→ WHAT YOU SHOULD DO:
Update the entries below by replacing "shopping cart" with "basket" and keeping everything else the same. Leave the pictures out of your answer.

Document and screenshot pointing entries
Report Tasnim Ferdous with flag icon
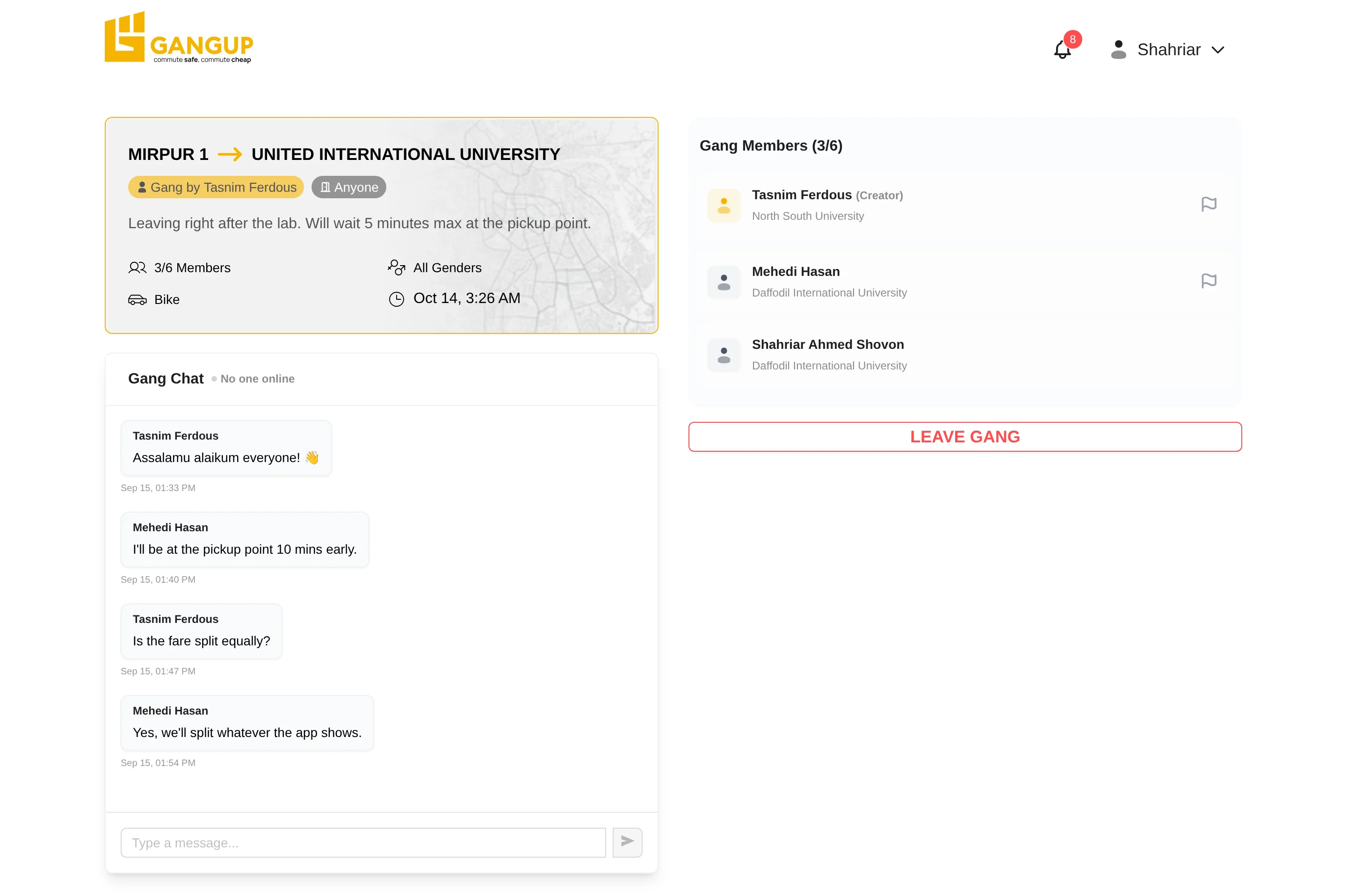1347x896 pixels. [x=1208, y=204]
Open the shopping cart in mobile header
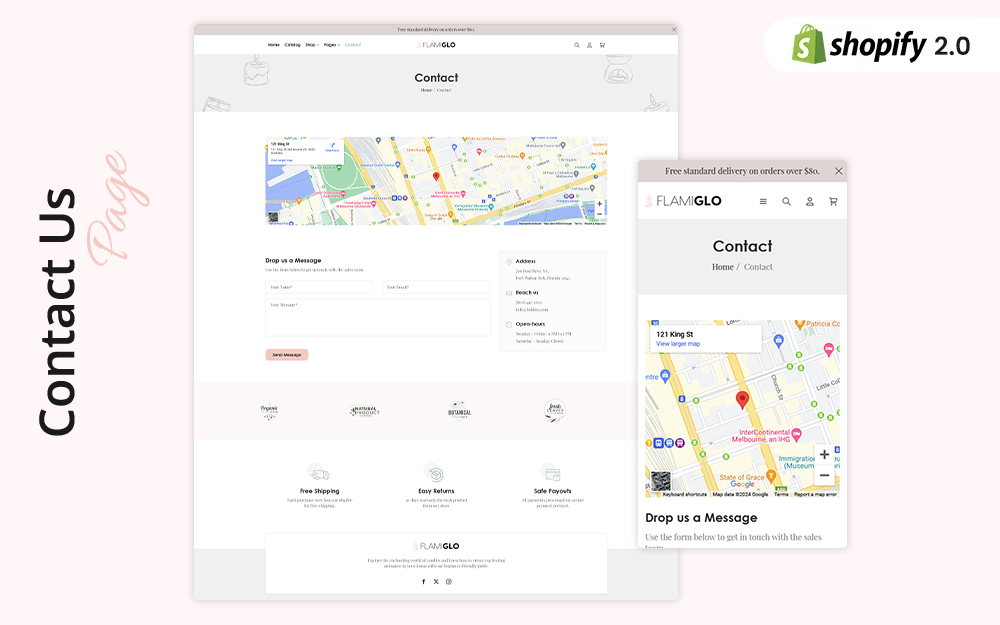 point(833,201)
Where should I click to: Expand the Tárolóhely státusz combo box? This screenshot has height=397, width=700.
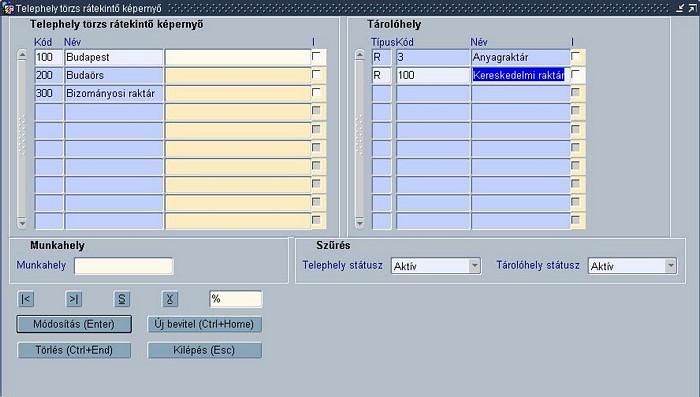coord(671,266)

→ FINAL RESULT:
Report Tasnim Ferdous with flag icon
1347x896 pixels. [x=1208, y=204]
Open the basket in mobile header
 point(833,201)
Where should I click to: Expand the Tárolóhely státusz combo box? This screenshot has height=397, width=700.
coord(671,266)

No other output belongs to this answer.